What needs to be done:
Rewrite the lines below as a numbered list, leaving out any blank ones.

Items:
———

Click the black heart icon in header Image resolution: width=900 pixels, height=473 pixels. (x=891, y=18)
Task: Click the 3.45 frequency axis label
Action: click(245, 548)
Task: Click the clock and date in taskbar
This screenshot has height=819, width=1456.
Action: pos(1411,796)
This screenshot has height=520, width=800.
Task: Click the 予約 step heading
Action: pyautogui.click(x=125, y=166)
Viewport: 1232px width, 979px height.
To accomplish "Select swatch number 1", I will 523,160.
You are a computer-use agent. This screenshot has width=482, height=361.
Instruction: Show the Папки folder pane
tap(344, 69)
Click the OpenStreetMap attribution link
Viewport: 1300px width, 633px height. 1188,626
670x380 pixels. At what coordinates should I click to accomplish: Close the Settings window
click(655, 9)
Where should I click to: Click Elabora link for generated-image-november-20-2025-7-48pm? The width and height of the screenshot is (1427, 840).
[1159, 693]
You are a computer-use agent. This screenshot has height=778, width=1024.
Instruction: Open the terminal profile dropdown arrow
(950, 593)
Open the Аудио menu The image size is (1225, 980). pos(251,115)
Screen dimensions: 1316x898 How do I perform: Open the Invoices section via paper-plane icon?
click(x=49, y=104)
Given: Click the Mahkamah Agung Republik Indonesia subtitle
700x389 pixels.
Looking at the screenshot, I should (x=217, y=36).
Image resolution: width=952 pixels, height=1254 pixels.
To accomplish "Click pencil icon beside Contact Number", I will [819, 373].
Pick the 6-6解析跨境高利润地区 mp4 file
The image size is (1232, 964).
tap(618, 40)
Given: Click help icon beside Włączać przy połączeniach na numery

———

Final result:
1. Click the black heart icon in header Image resolution: width=900 pixels, height=473 pixels. (x=891, y=18)
2. Task: Click the 3.45 frequency axis label
3. Action: click(245, 548)
4. Task: Click the clock and date in taskbar
5. This screenshot has height=819, width=1456.
6. Action: pos(1411,796)
7. This screenshot has height=520, width=800.
8. Task: Click the 予約 step heading
9. Action: pyautogui.click(x=125, y=166)
10. Viewport: 1232px width, 979px height.
11. To accomplish "Select swatch number 1", I will 523,160.
12. You are a computer-use agent. This screenshot has width=482, height=361.
13. Instruction: Show the Папки folder pane
14. tap(344, 69)
15. Click the OpenStreetMap attribution link
16. Viewport: 1300px width, 633px height. 1188,626
17. 670x380 pixels. At what coordinates should I click to accomplish: Close the Settings window
18. click(655, 9)
19. Where should I click to: Click Elabora link for generated-image-november-20-2025-7-48pm? The width and height of the screenshot is (1427, 840).
20. [1159, 693]
21. You are a computer-use agent. This screenshot has height=778, width=1024.
22. Instruction: Open the terminal profile dropdown arrow
23. (950, 593)
24. Open the Аудио menu The image size is (1225, 980). pos(251,115)
25. Screen dimensions: 1316x898 How do I perform: Open the Invoices section via paper-plane icon?
26. click(x=49, y=104)
27. Given: Click the Mahkamah Agung Republik Indonesia subtitle
28. 700x389 pixels.
29. Looking at the screenshot, I should (x=217, y=36).
30. Image resolution: width=952 pixels, height=1254 pixels.
31. To accomplish "Click pencil icon beside Contact Number", I will [819, 373].
32. Pick the 6-6解析跨境高利润地区 mp4 file
33. The image size is (1232, 964).
34. tap(618, 40)
35. Given: Click help icon beside Włączać przy połączeniach na numery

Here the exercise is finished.